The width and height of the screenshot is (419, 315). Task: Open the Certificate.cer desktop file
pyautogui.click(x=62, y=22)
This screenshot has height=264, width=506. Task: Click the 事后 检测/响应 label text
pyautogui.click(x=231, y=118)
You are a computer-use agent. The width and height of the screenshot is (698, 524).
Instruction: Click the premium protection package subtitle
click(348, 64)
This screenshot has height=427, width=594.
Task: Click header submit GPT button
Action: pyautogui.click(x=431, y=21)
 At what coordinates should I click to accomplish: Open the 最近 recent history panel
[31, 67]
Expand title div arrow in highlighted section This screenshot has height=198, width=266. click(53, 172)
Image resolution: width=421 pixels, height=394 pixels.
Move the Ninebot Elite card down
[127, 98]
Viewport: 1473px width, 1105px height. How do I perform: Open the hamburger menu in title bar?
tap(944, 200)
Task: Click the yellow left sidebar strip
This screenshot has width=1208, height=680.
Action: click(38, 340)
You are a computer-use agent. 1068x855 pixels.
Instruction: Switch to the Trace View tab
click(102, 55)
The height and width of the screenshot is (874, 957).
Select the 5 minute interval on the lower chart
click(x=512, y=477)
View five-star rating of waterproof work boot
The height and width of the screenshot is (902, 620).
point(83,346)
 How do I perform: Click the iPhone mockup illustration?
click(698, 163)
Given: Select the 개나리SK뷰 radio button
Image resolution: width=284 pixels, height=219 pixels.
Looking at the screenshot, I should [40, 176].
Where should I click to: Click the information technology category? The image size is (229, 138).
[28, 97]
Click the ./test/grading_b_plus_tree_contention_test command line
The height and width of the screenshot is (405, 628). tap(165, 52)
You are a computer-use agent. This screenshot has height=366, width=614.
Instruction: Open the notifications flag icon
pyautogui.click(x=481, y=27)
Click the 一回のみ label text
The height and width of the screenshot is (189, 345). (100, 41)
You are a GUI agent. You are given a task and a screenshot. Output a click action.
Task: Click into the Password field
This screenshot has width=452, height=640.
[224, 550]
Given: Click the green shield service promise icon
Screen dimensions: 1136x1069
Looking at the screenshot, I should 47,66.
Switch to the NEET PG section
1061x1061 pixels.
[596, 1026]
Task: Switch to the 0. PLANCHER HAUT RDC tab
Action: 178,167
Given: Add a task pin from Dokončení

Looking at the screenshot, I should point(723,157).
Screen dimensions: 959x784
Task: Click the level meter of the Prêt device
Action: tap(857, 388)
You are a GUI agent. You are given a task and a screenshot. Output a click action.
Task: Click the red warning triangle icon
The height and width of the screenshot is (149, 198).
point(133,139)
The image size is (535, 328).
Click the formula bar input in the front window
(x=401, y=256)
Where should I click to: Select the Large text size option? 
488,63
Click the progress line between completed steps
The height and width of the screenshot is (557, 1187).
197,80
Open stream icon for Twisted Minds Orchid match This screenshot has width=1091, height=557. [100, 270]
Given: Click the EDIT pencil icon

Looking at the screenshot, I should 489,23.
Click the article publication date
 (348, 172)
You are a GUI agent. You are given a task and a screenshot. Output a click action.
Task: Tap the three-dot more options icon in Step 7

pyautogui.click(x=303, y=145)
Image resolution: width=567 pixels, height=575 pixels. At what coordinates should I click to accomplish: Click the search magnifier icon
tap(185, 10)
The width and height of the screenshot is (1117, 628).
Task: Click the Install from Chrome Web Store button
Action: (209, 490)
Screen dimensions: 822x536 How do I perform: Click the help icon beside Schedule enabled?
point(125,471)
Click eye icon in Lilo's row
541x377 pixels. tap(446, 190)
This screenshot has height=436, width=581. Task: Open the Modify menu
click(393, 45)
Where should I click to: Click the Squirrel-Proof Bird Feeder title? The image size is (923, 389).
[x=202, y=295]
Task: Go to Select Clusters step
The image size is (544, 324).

═══

Filter the listing for the word "computer" and copy each line that has it.

You are a computer-use agent. The width and height of the screenshot is (698, 524).
You are a computer-use agent. 1068x855 pixels.
You are a computer-use agent. This screenshot has height=366, width=614.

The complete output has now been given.